[Collected data]

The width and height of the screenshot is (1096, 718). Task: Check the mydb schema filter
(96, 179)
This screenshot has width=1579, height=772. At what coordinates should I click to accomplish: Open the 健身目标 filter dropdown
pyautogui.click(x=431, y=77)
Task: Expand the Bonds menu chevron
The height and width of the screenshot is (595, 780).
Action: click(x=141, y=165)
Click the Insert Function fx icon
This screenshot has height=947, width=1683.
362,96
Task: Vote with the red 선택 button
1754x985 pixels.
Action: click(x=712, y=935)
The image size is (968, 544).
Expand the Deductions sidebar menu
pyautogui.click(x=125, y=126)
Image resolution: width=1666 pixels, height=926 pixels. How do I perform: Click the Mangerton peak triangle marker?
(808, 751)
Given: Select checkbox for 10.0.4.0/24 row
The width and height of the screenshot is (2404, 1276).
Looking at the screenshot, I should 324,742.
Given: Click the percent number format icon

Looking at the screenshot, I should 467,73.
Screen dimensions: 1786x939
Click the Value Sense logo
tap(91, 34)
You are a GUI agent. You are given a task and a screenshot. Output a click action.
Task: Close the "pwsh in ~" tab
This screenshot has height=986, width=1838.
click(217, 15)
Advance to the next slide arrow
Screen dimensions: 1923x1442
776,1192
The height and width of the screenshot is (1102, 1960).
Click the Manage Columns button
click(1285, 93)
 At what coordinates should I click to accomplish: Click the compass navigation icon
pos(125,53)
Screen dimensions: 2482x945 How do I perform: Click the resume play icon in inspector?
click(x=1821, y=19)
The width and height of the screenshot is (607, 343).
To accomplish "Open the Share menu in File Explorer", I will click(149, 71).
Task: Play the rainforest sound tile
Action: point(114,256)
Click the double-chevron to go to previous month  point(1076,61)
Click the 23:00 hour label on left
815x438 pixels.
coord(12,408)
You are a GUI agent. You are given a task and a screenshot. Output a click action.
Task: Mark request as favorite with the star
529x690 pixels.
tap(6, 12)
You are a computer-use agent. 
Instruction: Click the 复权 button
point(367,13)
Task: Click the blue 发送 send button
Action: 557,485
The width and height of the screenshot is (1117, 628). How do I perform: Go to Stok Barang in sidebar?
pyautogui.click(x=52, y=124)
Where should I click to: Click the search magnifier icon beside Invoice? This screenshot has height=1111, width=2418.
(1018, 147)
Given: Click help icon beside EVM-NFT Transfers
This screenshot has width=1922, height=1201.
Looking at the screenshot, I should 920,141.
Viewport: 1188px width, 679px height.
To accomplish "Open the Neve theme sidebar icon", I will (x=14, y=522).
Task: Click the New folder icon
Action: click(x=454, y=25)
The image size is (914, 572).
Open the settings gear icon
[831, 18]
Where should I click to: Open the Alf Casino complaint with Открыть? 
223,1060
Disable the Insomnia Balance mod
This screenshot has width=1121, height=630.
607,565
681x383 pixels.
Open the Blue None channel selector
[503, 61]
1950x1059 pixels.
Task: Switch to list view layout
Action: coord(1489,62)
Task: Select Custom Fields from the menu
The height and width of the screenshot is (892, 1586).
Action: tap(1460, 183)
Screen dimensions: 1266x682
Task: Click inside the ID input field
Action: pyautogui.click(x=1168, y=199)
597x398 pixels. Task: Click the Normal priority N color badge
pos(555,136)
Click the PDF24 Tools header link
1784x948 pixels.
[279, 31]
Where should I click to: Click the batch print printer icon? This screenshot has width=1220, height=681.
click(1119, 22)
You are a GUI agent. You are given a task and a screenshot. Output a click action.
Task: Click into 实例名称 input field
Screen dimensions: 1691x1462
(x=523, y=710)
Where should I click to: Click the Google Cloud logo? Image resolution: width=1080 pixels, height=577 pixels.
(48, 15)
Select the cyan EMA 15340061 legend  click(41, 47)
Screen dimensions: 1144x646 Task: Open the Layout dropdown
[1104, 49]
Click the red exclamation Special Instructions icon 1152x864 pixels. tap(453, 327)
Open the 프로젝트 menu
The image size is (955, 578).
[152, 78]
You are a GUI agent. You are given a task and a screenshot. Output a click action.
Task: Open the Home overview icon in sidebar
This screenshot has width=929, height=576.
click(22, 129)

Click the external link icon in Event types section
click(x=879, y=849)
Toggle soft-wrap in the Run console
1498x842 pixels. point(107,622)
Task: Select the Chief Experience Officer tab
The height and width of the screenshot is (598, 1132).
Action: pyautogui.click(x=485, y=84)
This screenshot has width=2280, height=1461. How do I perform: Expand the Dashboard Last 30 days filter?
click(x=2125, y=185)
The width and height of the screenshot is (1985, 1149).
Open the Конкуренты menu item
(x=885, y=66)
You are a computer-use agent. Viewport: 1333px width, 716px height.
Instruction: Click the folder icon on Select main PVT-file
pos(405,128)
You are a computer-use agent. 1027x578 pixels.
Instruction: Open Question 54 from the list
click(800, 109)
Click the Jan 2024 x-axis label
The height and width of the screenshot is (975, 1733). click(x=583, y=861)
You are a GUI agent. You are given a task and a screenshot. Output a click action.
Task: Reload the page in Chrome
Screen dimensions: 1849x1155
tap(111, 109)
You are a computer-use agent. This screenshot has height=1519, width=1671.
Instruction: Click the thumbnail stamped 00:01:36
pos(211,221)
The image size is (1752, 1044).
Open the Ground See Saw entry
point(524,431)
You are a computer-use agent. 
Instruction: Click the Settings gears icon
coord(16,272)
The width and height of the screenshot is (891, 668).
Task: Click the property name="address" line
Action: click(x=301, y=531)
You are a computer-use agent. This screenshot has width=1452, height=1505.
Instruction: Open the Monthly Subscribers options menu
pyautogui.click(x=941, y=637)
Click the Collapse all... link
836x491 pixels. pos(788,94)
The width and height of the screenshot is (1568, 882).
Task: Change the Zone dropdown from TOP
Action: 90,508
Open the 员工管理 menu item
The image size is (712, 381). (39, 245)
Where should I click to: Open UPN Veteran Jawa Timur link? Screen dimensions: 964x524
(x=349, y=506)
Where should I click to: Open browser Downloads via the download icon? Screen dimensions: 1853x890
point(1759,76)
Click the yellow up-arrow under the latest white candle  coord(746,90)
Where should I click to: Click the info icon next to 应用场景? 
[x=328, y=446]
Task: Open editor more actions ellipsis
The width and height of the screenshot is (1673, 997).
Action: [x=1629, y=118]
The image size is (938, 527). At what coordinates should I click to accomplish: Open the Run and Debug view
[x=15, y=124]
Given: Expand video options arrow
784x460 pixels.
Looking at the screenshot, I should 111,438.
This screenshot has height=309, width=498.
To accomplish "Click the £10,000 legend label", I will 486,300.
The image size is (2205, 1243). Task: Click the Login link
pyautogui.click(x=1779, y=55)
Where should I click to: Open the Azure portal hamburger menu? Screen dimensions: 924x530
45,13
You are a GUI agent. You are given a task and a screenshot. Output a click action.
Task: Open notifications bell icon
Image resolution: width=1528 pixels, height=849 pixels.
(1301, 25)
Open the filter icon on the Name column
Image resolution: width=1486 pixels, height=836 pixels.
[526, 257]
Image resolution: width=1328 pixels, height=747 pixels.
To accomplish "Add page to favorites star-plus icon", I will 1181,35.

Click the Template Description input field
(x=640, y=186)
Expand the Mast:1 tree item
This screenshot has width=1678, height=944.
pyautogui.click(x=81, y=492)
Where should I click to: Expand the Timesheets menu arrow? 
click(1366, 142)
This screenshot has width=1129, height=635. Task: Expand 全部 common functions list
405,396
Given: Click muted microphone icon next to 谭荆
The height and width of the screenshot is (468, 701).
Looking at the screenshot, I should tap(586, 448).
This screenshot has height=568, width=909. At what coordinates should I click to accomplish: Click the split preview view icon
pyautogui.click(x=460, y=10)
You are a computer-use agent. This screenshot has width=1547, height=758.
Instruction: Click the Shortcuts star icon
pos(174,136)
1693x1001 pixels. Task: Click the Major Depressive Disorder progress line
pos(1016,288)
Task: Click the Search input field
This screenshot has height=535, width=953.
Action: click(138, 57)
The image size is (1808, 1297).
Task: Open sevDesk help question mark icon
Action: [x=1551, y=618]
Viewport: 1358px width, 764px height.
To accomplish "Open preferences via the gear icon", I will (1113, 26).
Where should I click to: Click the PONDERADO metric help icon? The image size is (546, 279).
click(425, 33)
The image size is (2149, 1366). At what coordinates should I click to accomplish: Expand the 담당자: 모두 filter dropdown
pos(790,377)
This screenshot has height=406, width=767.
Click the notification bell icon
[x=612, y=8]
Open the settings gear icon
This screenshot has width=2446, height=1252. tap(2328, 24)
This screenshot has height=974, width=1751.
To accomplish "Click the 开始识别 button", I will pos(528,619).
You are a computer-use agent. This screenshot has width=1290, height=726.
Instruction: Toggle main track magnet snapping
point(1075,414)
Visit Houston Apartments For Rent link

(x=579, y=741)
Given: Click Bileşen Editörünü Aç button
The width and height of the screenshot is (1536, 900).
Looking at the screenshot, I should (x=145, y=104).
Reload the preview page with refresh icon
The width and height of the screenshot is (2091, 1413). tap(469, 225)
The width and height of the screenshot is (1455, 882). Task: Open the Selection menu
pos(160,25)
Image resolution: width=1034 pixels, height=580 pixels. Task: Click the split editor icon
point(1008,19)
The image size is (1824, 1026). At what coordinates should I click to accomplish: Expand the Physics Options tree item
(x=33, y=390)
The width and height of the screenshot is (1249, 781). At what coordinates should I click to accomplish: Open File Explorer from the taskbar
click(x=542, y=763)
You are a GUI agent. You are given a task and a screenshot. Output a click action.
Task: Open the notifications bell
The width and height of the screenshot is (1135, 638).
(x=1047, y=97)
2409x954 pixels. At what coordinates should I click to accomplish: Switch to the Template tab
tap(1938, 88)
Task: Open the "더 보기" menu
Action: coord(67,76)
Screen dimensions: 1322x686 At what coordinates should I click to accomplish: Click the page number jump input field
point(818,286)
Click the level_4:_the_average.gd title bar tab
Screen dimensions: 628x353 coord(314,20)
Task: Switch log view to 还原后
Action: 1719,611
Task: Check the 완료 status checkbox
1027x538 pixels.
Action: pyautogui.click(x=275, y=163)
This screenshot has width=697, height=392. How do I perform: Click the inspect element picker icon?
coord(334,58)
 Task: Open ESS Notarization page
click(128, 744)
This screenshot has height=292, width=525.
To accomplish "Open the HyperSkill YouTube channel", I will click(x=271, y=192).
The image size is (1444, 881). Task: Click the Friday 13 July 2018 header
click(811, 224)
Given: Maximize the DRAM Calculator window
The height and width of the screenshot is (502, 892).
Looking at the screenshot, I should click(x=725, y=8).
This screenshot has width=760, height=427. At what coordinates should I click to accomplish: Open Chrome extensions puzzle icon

**Work instructions**
How many of the lines above contain the string "checkbox"? Give the number only.

**Exercise solution**
2